=== TEXTE ===
Si le gouvernement met en avant les bons chiffres de fréquentation, l’opposition rappelle que le Maroc perd du terrain sur la scène internationale. Le pays a ainsi reculé de douze places dans l’Indice de développement des voyages et du tourisme, un signal d’alarme selon certains experts du secteur. Ce déclassement serait le symptôme d’une politique insuffisamment ambitieuse, où la charge fiscale élevée sur les hôtels et les entreprises de transport pèse sur la compétitivité.
Cependant, les parlementaires critiques estiment que l’embellie constatée en 2024 ne repose pas sur une stratégie gouvernementale efficace, mais plutôt sur des facteurs externes. La Coupe du monde 2022, qui a suscité un engouement international pour le Maroc après la performance historique des Lions de l’Atlas, ainsi que la reprise globale du secteur post-COVID, auraient artificiellement dopé les arrivées touristiques.
« Si nous voulons réellement atteindre l’objectif affiché de 26 millions de touristes d’ici 2030, il faudra cesser de se reposer sur des conjonctures favorables et adopter une politique ambitieuse et structurée », martèle un député de l’opposition. Pour cela, il appelle à une refonte du modèle touristique, avec une offre plus diversifiée, des incitations fiscales mieux adaptées et un effort accru en matière de promotion à l’international.
Face à ces critiques, le gouvernement campe sur ses positions et défend le bien-fondé de son approche. Pour lui, les chiffres de fréquentation traduisent une tendance positive et confirment l’attractivité croissante du pays. Reste que la querelle de chiffres continue d’alimenter le débat, mettant en lumière les profondes divergences sur la trajectoire à adopter pour consolider durablement le tourisme.
===
= CONSIGNES DE TRAVAIL =
1. D'après le texte, de combien de places le Maroc a-t-il reculé dans l'Indice de développement des voyages et du tourisme ?
2. Expliquez, à l'aide du texte, pourquoi les parlementaires critiques estiment que l'embellie constatée en 2024 ne repose pas sur une stratégie gouvernementale efficace.
3. Recopiez fidèlement le passage du texte qui va de « Face à ces critiques, le » à « durablement le tourisme. ».
Les données ne sont pas nécessaires pour répondre.
=== DONNÉES BRUTES ===
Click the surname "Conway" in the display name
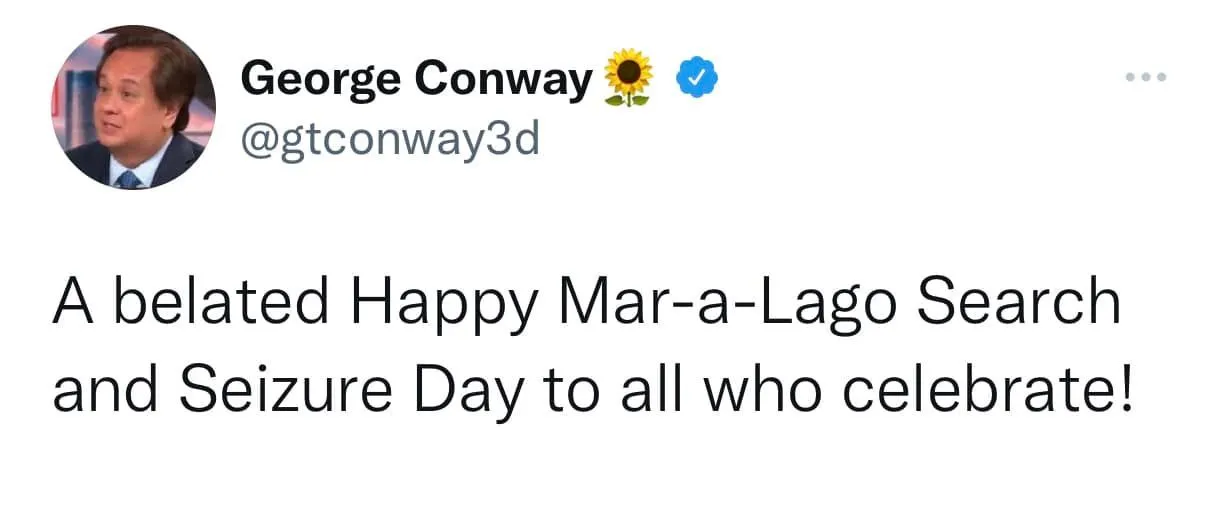coord(503,78)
===
= RÉPONSES PAR TÂCHE =
1. Le Maroc a reculé de douze places.

2. Ils l'attribuent à des facteurs externes. La Coupe du monde 2022 a suscité un engouement international pour le Maroc après la performance historique des Lions de l'Atlas, et le secteur a connu une reprise globale après la COVID. Ces deux facteurs auraient artificiellement dopé les arrivées touristiques.

3.
Face à ces critiques, le gouvernement campe sur ses positions et défend le bien-fondé de son approche. Pour lui, les chiffres de fréquentation traduisent une tendance positive et confirment l’attractivité croissante du pays. Reste que la querelle de chiffres continue d’alimenter le débat, mettant en lumière les profondes divergences sur la trajectoire à adopter pour consolider durablement le tourisme.